Two years ago, I just couldn’t get my mind off of all of the tragedy that had been happening around the world. The devastation in Myanmar, the earthquake in China, the tornadoes in Oklahoma and a half dozen other states and fires in Florida.
I was already feeling a little tenderhearted that week because I was so achy. I rolled my ankle, I then stabbed my hand (smack the avocado pit with the knife, do not try to stab it!), I fell down the stairs (yes I’m okay, just bruised and embarrassed). I ripped part of my thumbnail off past the quick, scraped my elbow and had the tips of my fingernails rolled up (accidentally) in my car window. I used some muscles that I was unaware that I even had (must… move…slowly). I got a paper cut and I was starting some new medication that took a little getting used to. I was ready to move on.
As I said, I was a little tenderhearted, and tender bodied, while listening to all of the other pain that was going on in the world. I started to wax philosophical and I wondered if you could ever really be prepared for what is inevitably going to happen – chaos and mayhem of varying degrees, and then it hit me, yes you can!
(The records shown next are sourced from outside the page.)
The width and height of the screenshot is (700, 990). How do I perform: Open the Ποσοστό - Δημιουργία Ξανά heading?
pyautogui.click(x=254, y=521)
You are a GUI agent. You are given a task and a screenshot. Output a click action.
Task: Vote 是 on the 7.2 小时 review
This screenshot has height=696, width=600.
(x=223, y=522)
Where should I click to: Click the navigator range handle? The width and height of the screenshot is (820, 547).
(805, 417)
The first thing that you need to do is to stay positive and to prepare your mind. We need to keep things in perspective. We need to do all that we can to store our food and get our houses into order, financially, familial, and maintenance wise. We need to have our families in order. Cherish our relationships and make our bonds stronger. Help each other to put aside petty and self-serving differences and enjoy our diversity. And for those who are making stupid choices – stop it and quit breaking your parent’s hearts!
One story struck my heartstrings in particular. In Myanmar the government wasn’t allowing a lot of, if any, outside help into their country to help the victims. Fortunately, there was already a service-oriented group who happened to be in their country when everything happened. Their biggest task was trying to re-unite families. There were thousands of families that had been torn apart because of the violent storm and they were having trouble finding everybody – and it makes it even more difficult when they didn’t know if the missing family members were alive or dead. The organization said that the more time that goes by, the more problems there would be in getting family members together again. They said that people will move and try to re-establish their lives. Small children would be confused and others would just give up. I can’t even imagine the horror of losing a family member.
In a past article I advised you to get individual family photos – one set each for each member of your family and put it on a lanyard so that you can wear it around your neck in plain view. Keep family documents proving who you are. Keep your insurance papers and other important papers in a place and stored in a way that you can just pick it up and go in a moment’s notice. Having your 72-hour kit ready to go is a given.
Store your water. Make at least half of the water portable and always have a back up water filter in case you need to start filtering it. I know that having my water stored helps me feel calm. If you get those empty containers filled with water you will have the same sense of peace.
We have been very fortunate in our little valley and we have certainly been spared the pain and misery of nature’s wrath. We have been given the opportunity to prepare ourselves for what will come — our own personal chaos or a community wide disaster – so don’t waste any more time.
And yes, in answering my own question, you can be prepared.